- [Exercise requirements]:
Show every line in the records below that contains the string "Given".
— start Raw data —
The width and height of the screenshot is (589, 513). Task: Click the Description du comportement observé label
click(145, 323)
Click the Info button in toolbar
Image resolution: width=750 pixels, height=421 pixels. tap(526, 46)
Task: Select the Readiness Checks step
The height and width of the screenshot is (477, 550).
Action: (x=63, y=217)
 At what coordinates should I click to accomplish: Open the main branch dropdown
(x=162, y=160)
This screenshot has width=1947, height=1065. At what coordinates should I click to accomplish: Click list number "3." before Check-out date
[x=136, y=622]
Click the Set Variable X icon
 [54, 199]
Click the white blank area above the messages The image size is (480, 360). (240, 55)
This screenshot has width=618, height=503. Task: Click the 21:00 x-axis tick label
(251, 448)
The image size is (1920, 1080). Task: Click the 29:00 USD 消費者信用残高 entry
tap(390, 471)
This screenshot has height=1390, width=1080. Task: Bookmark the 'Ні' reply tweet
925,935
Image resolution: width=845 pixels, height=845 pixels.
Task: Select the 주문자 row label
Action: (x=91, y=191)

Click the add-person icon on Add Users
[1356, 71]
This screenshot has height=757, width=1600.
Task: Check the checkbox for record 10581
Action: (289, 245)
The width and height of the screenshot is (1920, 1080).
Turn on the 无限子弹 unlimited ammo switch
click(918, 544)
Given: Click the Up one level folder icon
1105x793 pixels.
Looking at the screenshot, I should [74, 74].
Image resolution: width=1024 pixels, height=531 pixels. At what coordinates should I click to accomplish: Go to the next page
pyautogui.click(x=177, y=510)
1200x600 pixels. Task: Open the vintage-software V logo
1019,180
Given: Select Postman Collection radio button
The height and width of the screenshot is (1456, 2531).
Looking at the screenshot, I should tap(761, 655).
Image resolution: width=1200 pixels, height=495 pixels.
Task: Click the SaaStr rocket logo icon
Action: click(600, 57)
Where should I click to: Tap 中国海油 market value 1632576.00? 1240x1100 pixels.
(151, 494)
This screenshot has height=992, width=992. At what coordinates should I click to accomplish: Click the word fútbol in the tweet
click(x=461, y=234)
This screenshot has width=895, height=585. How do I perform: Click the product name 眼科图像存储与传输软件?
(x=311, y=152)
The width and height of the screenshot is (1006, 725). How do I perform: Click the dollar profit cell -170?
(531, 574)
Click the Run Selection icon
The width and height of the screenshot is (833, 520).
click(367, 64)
— end Raw data —
- [Written solution]:
Given: Click the Up one level folder icon
Given: Select Postman Collection radio button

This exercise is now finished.